The rest are Felix Dordzi, 28; Suzzy Dogbe, 28; Lucy Osabutey, 49 and Maa Awo, 32.
Briefing the Times on Saturday after a tour of the plantation, the Weija District Police Commander, DSP John Animpong, said the forest belt was created years ago to protect the Weija Lake which is the source of drinking water for the over three million people in the Accra metropolis.
He said the people were arrested upon a tip-off on Friday while they were blasting stones inside the plantation, an activity which threatens the lake as well as the portion of the newly constructed highway near the plantation.
The stone winners’ activities have created big gullies of about 15 to 20 feet deep in the plantation and destroyed a number of the trees. They have created a road through the plantation used by trucks to load their stones.
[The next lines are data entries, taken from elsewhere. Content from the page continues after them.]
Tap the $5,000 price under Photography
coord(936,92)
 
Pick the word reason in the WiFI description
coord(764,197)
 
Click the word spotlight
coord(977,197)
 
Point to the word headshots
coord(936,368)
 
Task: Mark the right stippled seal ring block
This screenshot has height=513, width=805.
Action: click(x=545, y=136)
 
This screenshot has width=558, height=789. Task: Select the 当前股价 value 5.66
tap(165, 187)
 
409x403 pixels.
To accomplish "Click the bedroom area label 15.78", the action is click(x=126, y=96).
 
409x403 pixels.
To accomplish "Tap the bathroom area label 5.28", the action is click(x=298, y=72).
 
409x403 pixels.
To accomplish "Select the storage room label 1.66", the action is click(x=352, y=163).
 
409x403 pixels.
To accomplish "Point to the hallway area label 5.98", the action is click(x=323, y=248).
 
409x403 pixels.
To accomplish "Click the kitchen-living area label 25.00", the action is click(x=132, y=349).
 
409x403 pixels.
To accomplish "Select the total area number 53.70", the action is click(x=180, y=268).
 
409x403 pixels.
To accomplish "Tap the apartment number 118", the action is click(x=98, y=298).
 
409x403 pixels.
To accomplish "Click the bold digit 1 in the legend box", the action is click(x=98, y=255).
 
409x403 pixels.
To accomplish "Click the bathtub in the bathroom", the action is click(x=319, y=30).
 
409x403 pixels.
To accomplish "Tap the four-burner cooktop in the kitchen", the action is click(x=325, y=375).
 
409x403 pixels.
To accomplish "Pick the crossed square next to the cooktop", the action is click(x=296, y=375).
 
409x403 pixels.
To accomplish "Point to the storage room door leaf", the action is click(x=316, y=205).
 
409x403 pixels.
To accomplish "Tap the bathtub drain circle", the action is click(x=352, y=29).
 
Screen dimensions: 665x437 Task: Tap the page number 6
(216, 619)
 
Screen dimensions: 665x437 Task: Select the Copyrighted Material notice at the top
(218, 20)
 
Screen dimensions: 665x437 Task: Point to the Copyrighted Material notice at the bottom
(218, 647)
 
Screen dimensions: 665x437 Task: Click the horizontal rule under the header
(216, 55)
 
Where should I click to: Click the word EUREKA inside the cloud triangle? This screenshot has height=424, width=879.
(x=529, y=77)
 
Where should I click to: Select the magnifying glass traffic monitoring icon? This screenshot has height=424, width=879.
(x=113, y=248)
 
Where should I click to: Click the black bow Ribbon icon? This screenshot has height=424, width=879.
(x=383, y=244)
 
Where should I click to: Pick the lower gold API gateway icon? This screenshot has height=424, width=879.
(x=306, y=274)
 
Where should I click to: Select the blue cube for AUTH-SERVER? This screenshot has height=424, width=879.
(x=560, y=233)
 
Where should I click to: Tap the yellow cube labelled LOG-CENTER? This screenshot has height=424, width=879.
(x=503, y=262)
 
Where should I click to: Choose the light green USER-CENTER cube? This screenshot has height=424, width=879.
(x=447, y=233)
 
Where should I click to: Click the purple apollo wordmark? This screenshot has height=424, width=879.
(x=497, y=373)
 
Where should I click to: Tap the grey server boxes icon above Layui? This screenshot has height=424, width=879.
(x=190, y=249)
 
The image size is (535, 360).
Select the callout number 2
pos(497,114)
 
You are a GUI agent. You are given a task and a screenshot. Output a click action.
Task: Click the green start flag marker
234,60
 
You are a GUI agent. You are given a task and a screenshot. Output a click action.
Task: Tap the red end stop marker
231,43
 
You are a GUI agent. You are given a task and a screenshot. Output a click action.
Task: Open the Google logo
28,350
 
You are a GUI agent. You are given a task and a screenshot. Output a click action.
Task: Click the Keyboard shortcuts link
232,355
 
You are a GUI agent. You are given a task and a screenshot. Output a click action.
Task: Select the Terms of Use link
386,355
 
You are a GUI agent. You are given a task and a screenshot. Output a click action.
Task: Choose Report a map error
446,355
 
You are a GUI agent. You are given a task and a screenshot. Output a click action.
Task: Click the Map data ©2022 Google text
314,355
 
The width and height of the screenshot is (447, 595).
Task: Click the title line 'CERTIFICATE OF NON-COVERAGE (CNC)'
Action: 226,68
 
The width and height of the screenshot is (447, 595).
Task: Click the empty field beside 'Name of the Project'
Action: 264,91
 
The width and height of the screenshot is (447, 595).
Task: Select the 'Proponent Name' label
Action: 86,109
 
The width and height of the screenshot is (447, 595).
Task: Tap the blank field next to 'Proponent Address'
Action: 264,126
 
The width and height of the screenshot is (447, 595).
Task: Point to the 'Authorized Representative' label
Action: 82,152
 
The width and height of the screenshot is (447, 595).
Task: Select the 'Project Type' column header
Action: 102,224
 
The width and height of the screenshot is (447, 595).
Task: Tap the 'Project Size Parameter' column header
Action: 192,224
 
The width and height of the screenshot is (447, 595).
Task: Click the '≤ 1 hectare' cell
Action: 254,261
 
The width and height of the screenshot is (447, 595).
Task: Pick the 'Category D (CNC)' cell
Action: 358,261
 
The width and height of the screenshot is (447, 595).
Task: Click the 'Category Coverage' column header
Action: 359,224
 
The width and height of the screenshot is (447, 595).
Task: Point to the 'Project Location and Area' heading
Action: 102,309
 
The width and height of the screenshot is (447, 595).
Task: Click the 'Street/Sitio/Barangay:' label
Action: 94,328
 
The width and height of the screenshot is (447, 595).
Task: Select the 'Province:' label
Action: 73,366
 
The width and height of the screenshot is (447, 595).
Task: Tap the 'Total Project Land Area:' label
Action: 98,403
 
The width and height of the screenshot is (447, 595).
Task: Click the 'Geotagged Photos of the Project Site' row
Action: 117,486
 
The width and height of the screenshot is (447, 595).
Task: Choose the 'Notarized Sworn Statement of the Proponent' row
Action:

DSP Animpong told the Times that those arrested claimed that the area was released to them by the late Weija Chief, Anto Nyame, and that the stone winning had been their main source of livelihood for many years.
'We will not tolerate those whose activities will threaten the Weija Lake,' he said, noting that the police will be patrolling the area regularly to stop the stone winners from operating.
He urged the Ministry of Water Resources, Works and Housing to immediately intervene to ensure the sustainability of the lake, since its destruction would have serious repercussions on people in the Accra metropolis and beyond.
The Weija Afforestation Plantation has also recently come under severe threat by the increasing encroachment by traders, fishermen and estate developers. Some churches have also been using the plantation for crusades and prayer sessions.